Avation was founded in 2006 by Jeff Chatfield. The company was originally formed via a special dividend from Skywest Airlines Ltd with shares distributed in specie to all of the then Skywest Airlines Ltd shareholders.

The company was initially a narrow-body jet lessor which leased Fokker 100 and Airbus A320/A321 aircraft to Skywest Airlines Ltd and other airlines. In 2011 the Company ordered its first ATR72 aircraft and leased them to Skywest Airlines Ltd. On 11 April 2013 Virgin Australia Holdings completed its 100% acquisition of Skywest Airlines Ltd.

Since the Virgin Australia acquisition of Skywest Airlines Ltd, Avation has continued to grow organically as an independent aircraft leasing company. The Company developed its portfolio through a turboprop order book with ATR and has steadily added narrow-body and wide-body aircraft to its fleet. To fund these acquisitions Avation has issued bonds and shares on the London Stock Exchange.

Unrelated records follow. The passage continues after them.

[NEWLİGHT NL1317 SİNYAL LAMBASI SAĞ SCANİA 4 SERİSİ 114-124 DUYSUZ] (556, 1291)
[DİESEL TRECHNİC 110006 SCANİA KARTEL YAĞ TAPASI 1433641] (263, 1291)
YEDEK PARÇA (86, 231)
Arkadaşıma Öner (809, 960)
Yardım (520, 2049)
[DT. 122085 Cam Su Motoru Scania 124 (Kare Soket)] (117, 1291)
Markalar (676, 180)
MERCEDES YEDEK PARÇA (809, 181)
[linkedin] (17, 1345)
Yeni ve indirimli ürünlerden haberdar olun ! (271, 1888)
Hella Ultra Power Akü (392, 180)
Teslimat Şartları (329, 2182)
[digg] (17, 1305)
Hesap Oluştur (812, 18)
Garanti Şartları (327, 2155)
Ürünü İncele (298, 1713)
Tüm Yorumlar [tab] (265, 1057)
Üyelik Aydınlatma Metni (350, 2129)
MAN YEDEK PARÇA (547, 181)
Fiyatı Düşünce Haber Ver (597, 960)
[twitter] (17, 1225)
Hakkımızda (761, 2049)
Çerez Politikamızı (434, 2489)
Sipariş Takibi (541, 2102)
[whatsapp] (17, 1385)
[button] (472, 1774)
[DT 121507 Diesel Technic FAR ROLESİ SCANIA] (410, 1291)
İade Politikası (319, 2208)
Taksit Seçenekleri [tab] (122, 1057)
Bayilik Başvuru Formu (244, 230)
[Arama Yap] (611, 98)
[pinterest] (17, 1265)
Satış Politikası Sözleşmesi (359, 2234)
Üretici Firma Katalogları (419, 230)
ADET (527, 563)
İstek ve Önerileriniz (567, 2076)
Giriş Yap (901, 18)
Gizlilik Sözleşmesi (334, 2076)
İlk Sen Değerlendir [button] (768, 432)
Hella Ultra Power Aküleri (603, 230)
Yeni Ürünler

In December 2019 Avation PLC procured the World's first certified aircraft green loan for a new commercial aircraft from Deutsche Bank. Sustainability indicator has been independently verified by the agency Vigeo Eiris.

== Awards ==
In May 2019, Airfinance Journal awarded Avation together with Air Baltic the 'Operating Lease Deal of the Year 2018'.

In January 2020, Avation PLC was awarded with the 'Aviation 100 European Editor's Deal of the Year for Innovation 2019' for financing new ATR 72-600 aircraft to Braathens Regional Airlines with the first green loan in aviation.